El neutro está porque los circuitos equilibrados sólo existen en la pizarra de clase. En el mundo real por el neutro pasa corriente y no poca.


----------



## opamp (Abr 18, 2016)

Se supone que en los sistemas trifásicos equilibrados la Ineutro es cero,......pero en potencia tomamos la trifásica y la rectificamos y a partir de ahí la convertimos a la que queremos: VDC variable, voltaje ac variable en frecuencia, etc. Si mides por el neutro, notarás que Ineutro no es cero para un sistema trifásico equilibrado , puede ser como 1.73 veces Ilinea, esto se debe a los armónicos conocidos como "triplens", por eso que en los UPS(SAI), variadores de frecuencia, fuente de poder, etc, etc de potencia(trifásico) el neutro siempre se conecte a tierra y con un cable 70% más grueso que los cables de línea,......no le tengas miedo a san Google, es el único que no te induce a un credo religioso.


----------



## Nuyel (Abr 18, 2016)

En delta cuando no usa Neutro necesita estar en equilibrio, pero eso es muy difícil de lograr en primer lugar.

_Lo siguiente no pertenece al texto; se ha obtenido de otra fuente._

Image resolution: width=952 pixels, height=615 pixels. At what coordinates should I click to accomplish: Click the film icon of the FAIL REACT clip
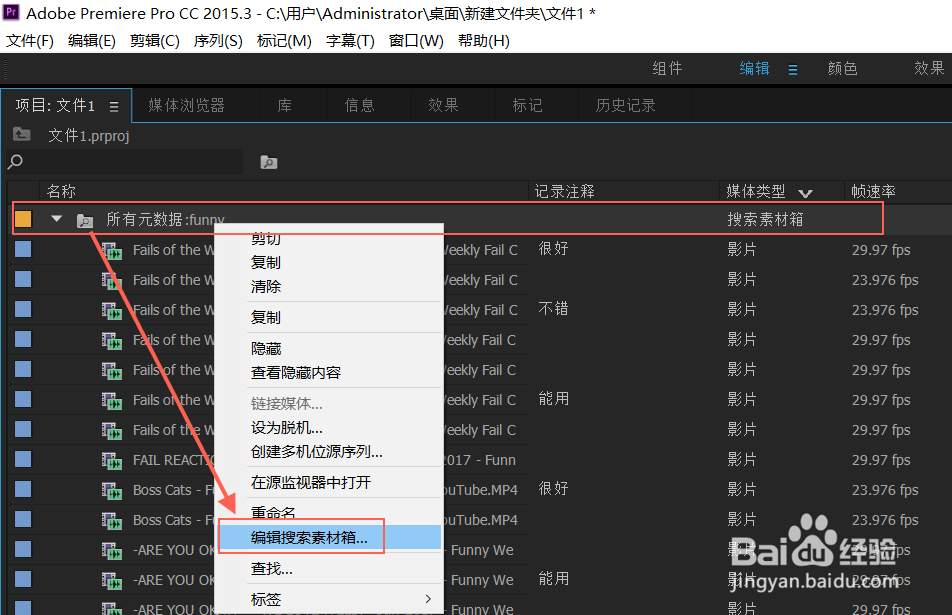110,459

Neutro y Tierra se conectan al mismo lado al final, pero no son lo mismo, el Neutro proviene de la red eléctrica y debe conectarse a tierra cuando llega al usuario, pero tierra es únicamente de parte del usuario, al final los dos se conectan a Tierra, pero la segunda es por un cable dedicado únicamente a tal fin mientras que Neutro es por otro cable y va a tierra detrás de los mecanismos de protección, sobre todo si es un interruptor diferencial.


----------



## Scooter (Abr 19, 2016)

En triángulo la tensión es la compuesta si o si, esté o no equilibrado y la corriente de neutro es cero si o si porque no existe el neutro y no puede circular corriente por ninguna parte.
No es necesario que un sistema en triángulo esté equilibrado, aunque si que es conveniente, claro.

La conexión o no del neutro a tierra depende del sistema de distribución y de las compañías. Está conectado a tierra en el centro de transformación, pero eso de que el usuario lo conecta a tierra y a no está tan claro, dependerá del caso.


----------



## Nuyel (Abr 20, 2016)

Aquí la norma es conectar a tierra en la acometida pasando por el medidor, pero después de eso se considera neutro y no se usa para tierra.

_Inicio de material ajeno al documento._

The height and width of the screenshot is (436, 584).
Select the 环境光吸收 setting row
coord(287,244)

El usuario no debe conectarla a tierra nuevamente en ningún punto ya que la instalación de su lado se considera otro circuito aparte, y los mecanismos de protección deben ir sobre el neutro como si fuese otra línea diferente, la tierra del usuario y la tierra de la compañía, por seguridad no son la misma.


----------



## Cdma System (Abr 22, 2016)

El neutro de compañía se conecta a una jabalina por el simple hecho de que el medidor solo cuenta el consumo por las fases y si el neutro de compañía es utilizado como neutro de la instalación toda la carga consumida por las tres fases estarían cerrando circuito por ese neutro y recalentaria el cable.

Se pone el refuerzo al neutro de compañía (jabalina) para que descargue ahí todo el potencial consumido.

La tierra del usuario es otra jabalina totalmente independiente de la jabalina conectada al neutro y deben estar bastante separadas entre si para que funcionen bien los interruptores diferenciales
Eso es lo que tengo entendido


----------